April 17, 2012 - 12:47 pm

BY WESLEY P. HESTER

With no fanfare or promotion, Republican U.S. Senate candidate George Allen seemed to quietly endorse former Massachusetts Gov. Mitt Romney on Monday night at a meeting of the Northern Virginia Young Republicans Meeting in Arlington.

“I hope to be in the U.S. Senate and I hope Mitt Romney’s our next president,” Allen said at the gathering.

Previously, Allen’s campaign had said the former governor who is looking to win back the senate seat he lost in 2006 would not make an endorsement in the presidential primary.

Romney is now the presumptive nominee after former Pennsylvania Sen. Rick Santorum, a close friend of Allen’s in the senate, dropped out of the race last week.

Allen’s campaign has not yet released any formal endorsement, but spokeswoman Katie Wright said Tuesday: “The statement speaks for itself, he hopes to earn the right to serve Virginia in the U.S. Senate and he hopes that Mitt Romney is our next President.”

The presidential race in Virginia, a critical swing state, will likely play a crucial role in the U.S. Senate race. Allen and Republicans have spent more than a year tying Democratic nominee Timothy M. Kaine to President Barack Obama.
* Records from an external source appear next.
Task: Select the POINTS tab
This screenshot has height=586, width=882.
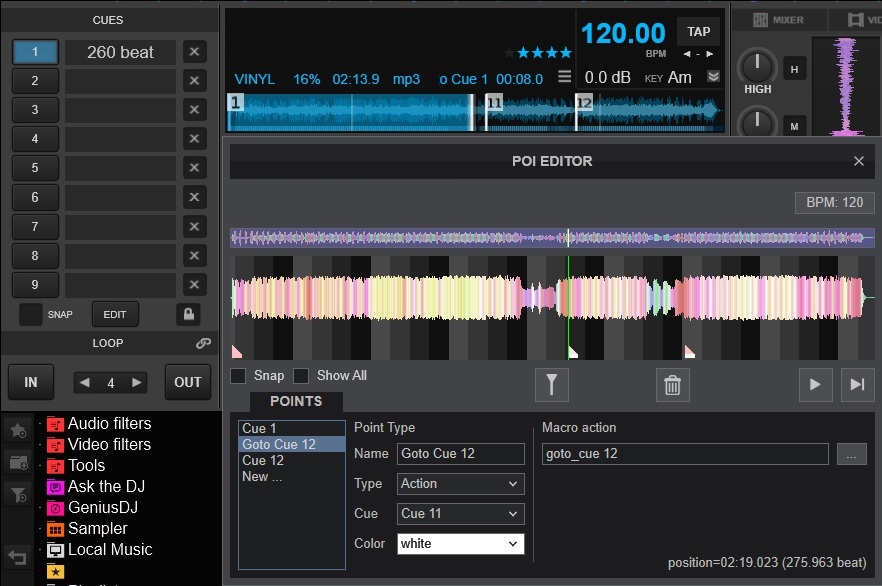Action: coord(296,401)
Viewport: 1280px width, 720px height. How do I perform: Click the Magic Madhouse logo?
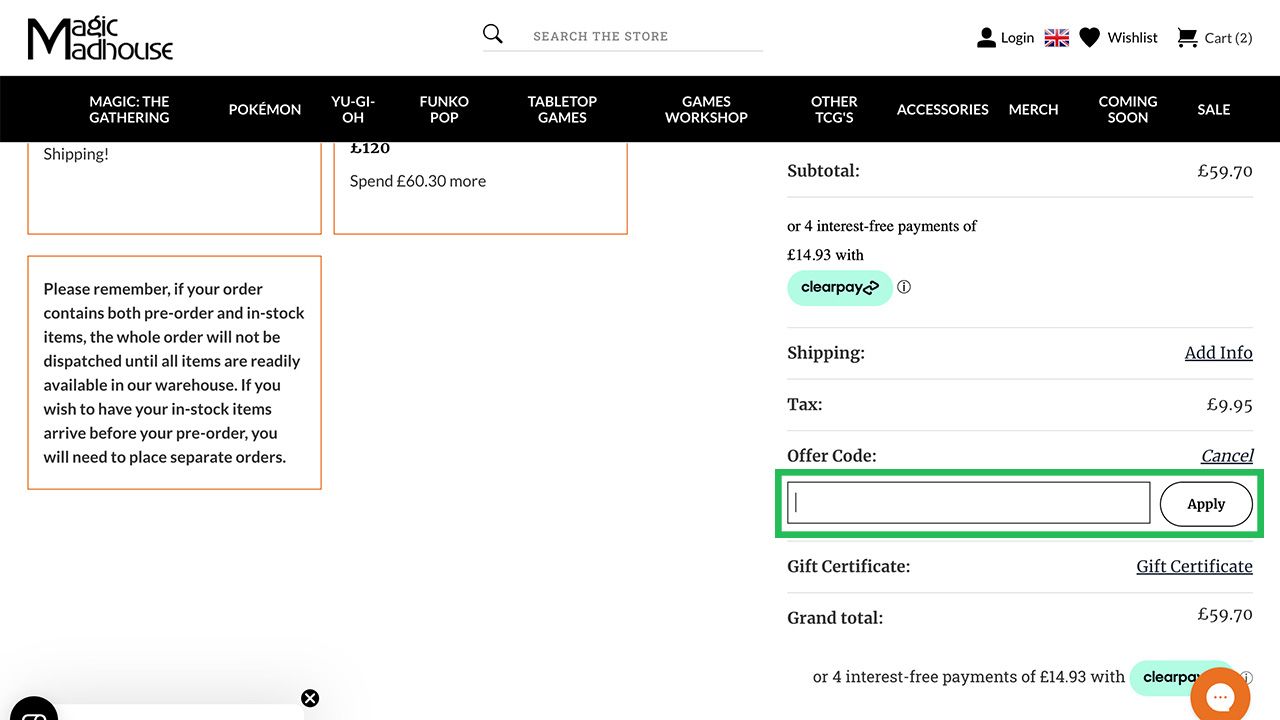pos(100,39)
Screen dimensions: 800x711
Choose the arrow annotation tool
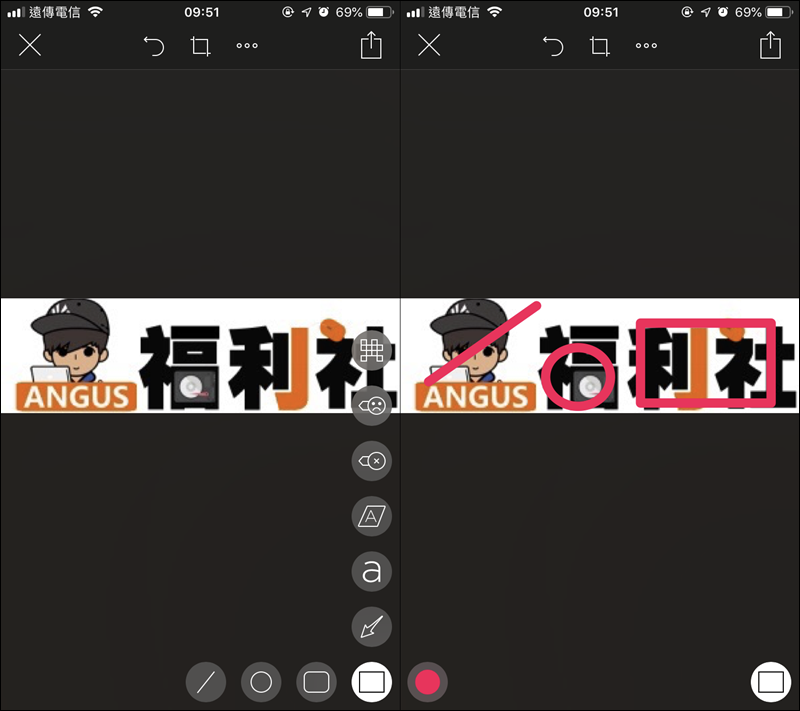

Kaine, a former governor and friend of the president’s, served as Democratic National Committee chairman until he entered the race last year.

Allen is the front-runner for the GOP nomination but faces competition from Del. Robert G. Marshall, R-Prince William, Chesterfield County tea party leader Jamie Radtke and Chesapeake minister E.W. Jackson.

A series of Republican debates begins next weekend in Roanoke.

Democrats leapt at the soft endorsement, asking where Allen stood on the Lilly Ledbetter Fair Pay Act, a law that helps women hold accountable employers who discriminate in the pay practices based on gender.

Romney said in an interview last night that he would not alter the bill, but declined to say whether he would have signed it.

“Allen should explain why he finds it easier to endorse Mitt Romney than he does standing up for the basic concept that women should receive equal pay for equal work,” said Del. Jennifer L. McClellan, D-Richmond.

Democrats are hoping to maintain the wide advantage they now enjoy here and across the country with women.